Cette année, j’ai accepté de faire quelques cercles d’études et réunions dans le cadre du Groupe d’Action Royaliste auquel je participe, pas autant que je voudrai, malheureusement, faute de temps. Ainsi, le Cercle Lutétia (cercle d’études mensuel du GAR francilien) a débuté dimanche 21 novembre son cycle d’études de l’année par une approche générale des raisons pour la Monarchie, éternelles et contemporaines. Voici un bref résumé, évidemment bien incomplet, de mon propos.

 

Les raisons de notre royalisme plongent leurs racines dans l’histoire politique et nationale mais aussi dans l’étude des réalités contemporaines, au-delà des idéologies dominantes.

 

La comparaison des régimes politiques français sur le long terme est un argument fort pour la Monarchie, mais pas forcément suffisant dans le cadre du combat politique, souvent plus « immédiat » et plus concret : « les rois ont fait la France » est une formule dont la véracité n’échappe à personne aujourd’hui.

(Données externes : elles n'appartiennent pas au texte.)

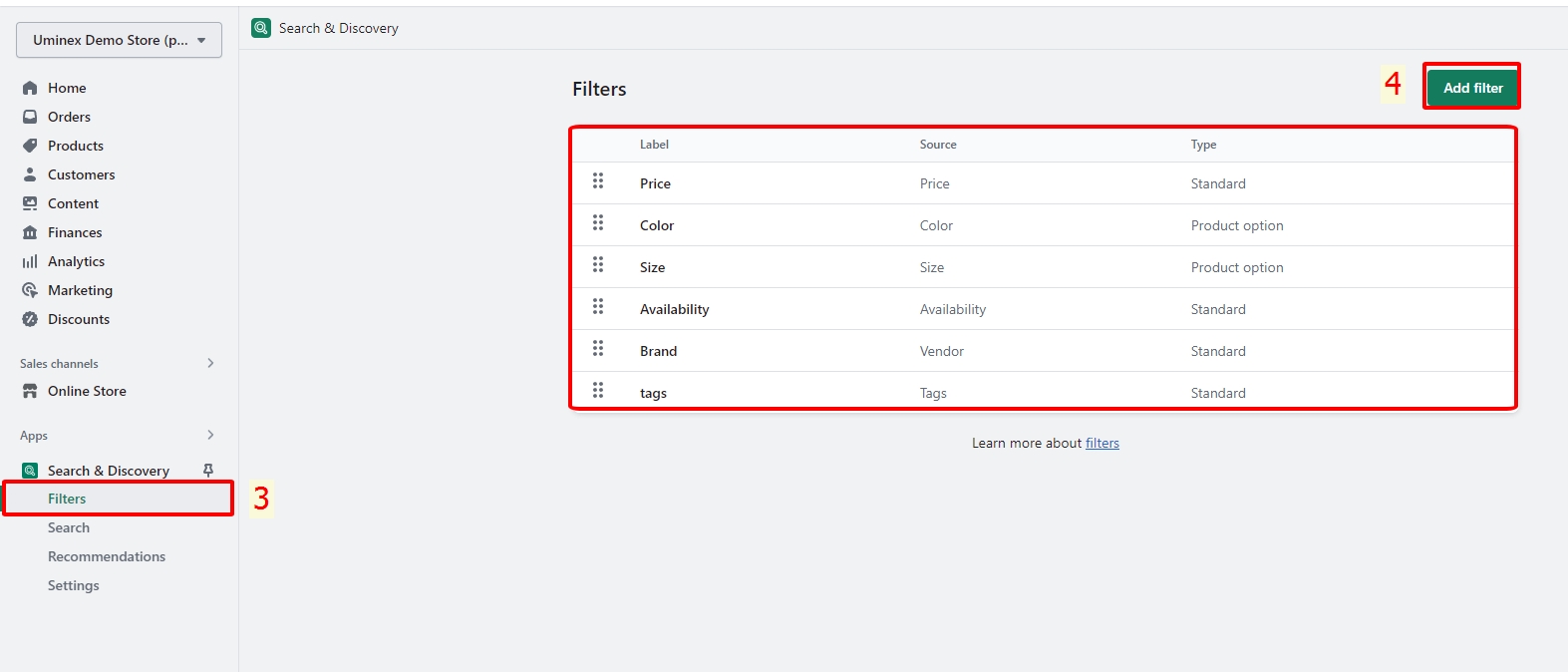Open the Uminex Demo Store dropdown
The image size is (1568, 672).
(x=119, y=40)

Mais ce sont d’autres arguments, parfois « éternels » ceux-là aussi, qui marquent plus nettement les esprits : la transmission héréditaire de la magistrature suprême de l’Etat fonde et permet l’indépendance de l’Etat souverain, car la naissance, contrairement aux élections, ne s’achète pas et ne dépend pas des puissances susceptibles de financer des campagnes électorales de plus en plus coûteuses.

 

La Monarchie rend aussi possible, par son mode de transmission, l’unité du pays, au-delà des différences respectées et respectables, provinciales, professionnelles, religieuses ou politiques, et au-delà des générations qui se suivent et qui, chacune, sont marquées par leur mode de vie et de pensée propre.

 

Mais il y a des arguments qui sont, aujourd’hui, plus parlants peut-être encore, comme le fait que l’inscription dans le temps de la Monarchie, à travers les rois qui se succèdent de père en fils, permet une longue mémoire et impose au monarque de se projeter le plus loin possible dans l’avenir : cela fait du roi une personne d’Etat plus concernée encore que les autres (qui occupent des sièges parlementaires ou ministériels, par exemple) par les problèmes de préservation environnementale et planétaire…

 

De plus, à l’heure où l’austérité frappe notre société comme les autres sociétés européennes, la Monarchie apparaît désormais d’un moindre coût par rapport à la présidence dispendieuse d’un Nicolas Sarkozy : l’entretien de la Monarchie britannique, par exemple, coûte 75 centimes d’euros au contribuable britannique tandis qu’elle rapporte au pays environ 600 millions d’euros chaque année !

 

Toutes ces raisons et beaucoup d’autres encore seront développées lors des prochaines séances du Cercle Lutétia.